■ **EXERCISE AIM**:
Reproduce the rows below word for word, from the first line through the line containing "Image resolution: width=2576 pixels, height=1400 pixels. What".

■ **DATA PROVIDED**:
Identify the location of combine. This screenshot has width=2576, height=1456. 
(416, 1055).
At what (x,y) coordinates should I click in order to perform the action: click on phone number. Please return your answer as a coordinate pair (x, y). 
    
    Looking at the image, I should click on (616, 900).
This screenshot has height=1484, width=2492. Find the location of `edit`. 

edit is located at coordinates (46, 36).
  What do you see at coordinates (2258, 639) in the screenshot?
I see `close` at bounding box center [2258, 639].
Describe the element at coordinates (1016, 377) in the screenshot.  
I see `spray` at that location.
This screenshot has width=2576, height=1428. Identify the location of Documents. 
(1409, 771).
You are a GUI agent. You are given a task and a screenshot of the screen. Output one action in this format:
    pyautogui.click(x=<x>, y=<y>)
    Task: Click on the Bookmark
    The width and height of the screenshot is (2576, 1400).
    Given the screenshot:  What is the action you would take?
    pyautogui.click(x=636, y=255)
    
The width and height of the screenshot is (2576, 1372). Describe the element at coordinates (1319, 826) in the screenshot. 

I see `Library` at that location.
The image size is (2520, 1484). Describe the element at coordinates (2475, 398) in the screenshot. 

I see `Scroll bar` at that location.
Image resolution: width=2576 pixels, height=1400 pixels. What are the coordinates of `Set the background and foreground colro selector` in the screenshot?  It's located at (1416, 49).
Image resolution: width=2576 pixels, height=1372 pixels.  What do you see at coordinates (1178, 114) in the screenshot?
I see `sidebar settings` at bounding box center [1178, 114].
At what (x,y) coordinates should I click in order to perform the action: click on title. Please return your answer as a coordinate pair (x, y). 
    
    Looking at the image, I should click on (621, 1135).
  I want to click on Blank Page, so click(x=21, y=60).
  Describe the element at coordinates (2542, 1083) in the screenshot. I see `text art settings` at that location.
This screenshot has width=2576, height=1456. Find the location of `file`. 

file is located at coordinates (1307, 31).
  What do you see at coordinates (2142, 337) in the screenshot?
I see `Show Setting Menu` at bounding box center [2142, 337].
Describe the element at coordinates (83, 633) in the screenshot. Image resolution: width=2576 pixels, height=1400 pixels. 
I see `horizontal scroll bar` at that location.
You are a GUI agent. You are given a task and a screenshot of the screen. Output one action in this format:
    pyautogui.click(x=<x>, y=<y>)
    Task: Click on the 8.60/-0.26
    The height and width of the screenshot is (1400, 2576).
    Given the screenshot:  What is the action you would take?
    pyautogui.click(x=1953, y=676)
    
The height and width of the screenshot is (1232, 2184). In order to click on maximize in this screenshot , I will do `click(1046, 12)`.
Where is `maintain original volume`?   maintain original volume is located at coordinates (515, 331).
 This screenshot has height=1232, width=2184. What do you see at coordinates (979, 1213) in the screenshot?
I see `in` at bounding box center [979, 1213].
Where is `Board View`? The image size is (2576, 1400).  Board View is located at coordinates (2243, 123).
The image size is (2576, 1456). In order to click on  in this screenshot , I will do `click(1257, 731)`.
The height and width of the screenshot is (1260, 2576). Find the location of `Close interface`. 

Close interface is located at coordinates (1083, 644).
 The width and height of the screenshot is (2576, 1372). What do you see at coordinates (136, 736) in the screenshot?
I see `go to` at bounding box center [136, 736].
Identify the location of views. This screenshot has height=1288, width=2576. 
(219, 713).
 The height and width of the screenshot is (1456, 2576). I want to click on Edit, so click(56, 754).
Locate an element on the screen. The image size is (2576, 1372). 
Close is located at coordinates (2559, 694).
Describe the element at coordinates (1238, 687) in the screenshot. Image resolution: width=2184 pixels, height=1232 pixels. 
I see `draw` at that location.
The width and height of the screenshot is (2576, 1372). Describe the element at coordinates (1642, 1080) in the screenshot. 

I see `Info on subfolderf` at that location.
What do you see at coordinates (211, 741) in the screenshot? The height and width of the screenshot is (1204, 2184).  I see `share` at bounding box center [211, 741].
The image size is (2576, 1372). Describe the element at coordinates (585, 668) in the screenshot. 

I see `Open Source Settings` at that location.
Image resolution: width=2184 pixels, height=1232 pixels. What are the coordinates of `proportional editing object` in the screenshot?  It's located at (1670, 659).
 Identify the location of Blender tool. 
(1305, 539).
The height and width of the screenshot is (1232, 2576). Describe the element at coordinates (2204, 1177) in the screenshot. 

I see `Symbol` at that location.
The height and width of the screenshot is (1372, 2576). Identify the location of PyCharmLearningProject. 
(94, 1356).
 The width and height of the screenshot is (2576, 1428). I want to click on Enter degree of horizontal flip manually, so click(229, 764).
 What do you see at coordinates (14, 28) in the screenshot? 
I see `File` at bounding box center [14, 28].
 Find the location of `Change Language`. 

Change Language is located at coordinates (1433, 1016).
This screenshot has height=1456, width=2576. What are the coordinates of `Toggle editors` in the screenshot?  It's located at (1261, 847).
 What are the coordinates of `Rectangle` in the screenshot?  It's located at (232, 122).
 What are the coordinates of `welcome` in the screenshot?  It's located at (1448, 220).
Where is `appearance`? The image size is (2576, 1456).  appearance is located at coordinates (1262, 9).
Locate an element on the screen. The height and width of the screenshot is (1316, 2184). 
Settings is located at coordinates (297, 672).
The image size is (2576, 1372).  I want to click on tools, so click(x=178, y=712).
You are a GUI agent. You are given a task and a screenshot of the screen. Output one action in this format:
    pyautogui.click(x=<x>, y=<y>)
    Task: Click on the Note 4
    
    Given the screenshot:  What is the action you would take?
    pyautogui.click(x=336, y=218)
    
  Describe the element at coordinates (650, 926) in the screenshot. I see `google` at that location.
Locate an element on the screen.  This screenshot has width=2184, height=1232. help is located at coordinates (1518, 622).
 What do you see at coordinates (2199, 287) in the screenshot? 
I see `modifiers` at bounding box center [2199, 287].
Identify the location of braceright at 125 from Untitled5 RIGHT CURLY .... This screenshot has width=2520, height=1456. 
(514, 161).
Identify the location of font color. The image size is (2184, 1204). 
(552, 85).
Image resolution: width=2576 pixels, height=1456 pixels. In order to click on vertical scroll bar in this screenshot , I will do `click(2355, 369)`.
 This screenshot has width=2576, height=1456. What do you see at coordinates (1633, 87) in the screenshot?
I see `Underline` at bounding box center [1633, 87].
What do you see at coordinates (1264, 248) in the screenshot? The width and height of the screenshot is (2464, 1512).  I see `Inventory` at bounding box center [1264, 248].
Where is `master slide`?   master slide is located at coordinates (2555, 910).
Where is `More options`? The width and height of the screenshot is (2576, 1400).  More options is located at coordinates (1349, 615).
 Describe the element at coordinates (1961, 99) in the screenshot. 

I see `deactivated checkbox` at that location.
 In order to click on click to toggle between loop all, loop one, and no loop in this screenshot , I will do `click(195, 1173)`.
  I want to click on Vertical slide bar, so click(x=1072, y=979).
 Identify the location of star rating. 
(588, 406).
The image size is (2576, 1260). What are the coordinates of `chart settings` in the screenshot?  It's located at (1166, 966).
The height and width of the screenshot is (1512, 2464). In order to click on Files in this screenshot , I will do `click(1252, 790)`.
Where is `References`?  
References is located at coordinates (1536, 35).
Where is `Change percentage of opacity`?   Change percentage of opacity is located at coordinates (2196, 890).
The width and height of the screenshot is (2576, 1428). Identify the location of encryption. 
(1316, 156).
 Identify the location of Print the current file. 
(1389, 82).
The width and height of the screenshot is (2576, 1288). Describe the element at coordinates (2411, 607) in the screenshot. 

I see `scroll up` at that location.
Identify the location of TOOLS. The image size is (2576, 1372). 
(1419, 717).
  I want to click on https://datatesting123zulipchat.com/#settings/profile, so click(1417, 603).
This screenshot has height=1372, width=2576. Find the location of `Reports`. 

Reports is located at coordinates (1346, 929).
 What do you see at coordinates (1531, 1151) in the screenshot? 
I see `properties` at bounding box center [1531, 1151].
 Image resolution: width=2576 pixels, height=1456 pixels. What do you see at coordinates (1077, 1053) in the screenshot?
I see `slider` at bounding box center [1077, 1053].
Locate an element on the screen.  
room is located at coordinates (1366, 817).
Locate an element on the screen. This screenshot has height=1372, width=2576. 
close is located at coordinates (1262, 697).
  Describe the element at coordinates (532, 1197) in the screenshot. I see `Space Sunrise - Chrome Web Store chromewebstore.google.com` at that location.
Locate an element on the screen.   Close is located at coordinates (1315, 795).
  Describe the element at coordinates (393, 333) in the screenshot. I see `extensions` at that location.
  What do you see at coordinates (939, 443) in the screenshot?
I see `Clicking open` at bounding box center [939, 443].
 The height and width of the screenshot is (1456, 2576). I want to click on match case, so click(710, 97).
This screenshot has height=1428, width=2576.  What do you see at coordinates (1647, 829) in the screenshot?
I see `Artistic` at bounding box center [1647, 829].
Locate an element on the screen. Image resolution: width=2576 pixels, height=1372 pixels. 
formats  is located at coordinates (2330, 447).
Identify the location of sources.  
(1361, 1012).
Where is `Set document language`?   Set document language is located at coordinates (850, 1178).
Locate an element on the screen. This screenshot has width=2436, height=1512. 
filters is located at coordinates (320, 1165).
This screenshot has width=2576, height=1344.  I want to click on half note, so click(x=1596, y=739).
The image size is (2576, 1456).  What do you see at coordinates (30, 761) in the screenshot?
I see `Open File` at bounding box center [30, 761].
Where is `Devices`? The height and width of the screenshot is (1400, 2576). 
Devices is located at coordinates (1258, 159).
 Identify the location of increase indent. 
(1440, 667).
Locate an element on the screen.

■ **TASK OUTPUT**:
Identify the location of combine. This screenshot has width=2576, height=1456. 
(416, 1055).
At what (x,y) coordinates should I click in order to perform the action: click on phone number. Please return your answer as a coordinate pair (x, y). 
    
    Looking at the image, I should click on (616, 900).
This screenshot has height=1484, width=2492. Find the location of `edit`. 

edit is located at coordinates (46, 36).
  What do you see at coordinates (2258, 639) in the screenshot?
I see `close` at bounding box center [2258, 639].
Describe the element at coordinates (1016, 377) in the screenshot.  
I see `spray` at that location.
This screenshot has width=2576, height=1428. Identify the location of Documents. 
(1409, 771).
You are a GUI agent. You are given a task and a screenshot of the screen. Output one action in this format:
    pyautogui.click(x=<x>, y=<y>)
    Task: Click on the Bookmark
    The width and height of the screenshot is (2576, 1400).
    Given the screenshot:  What is the action you would take?
    pyautogui.click(x=636, y=255)
    
The width and height of the screenshot is (2576, 1372). Describe the element at coordinates (1319, 826) in the screenshot. 

I see `Library` at that location.
The image size is (2520, 1484). Describe the element at coordinates (2475, 398) in the screenshot. 

I see `Scroll bar` at that location.
Image resolution: width=2576 pixels, height=1400 pixels. What are the coordinates of `Set the background and foreground colro selector` in the screenshot?  It's located at (1416, 49).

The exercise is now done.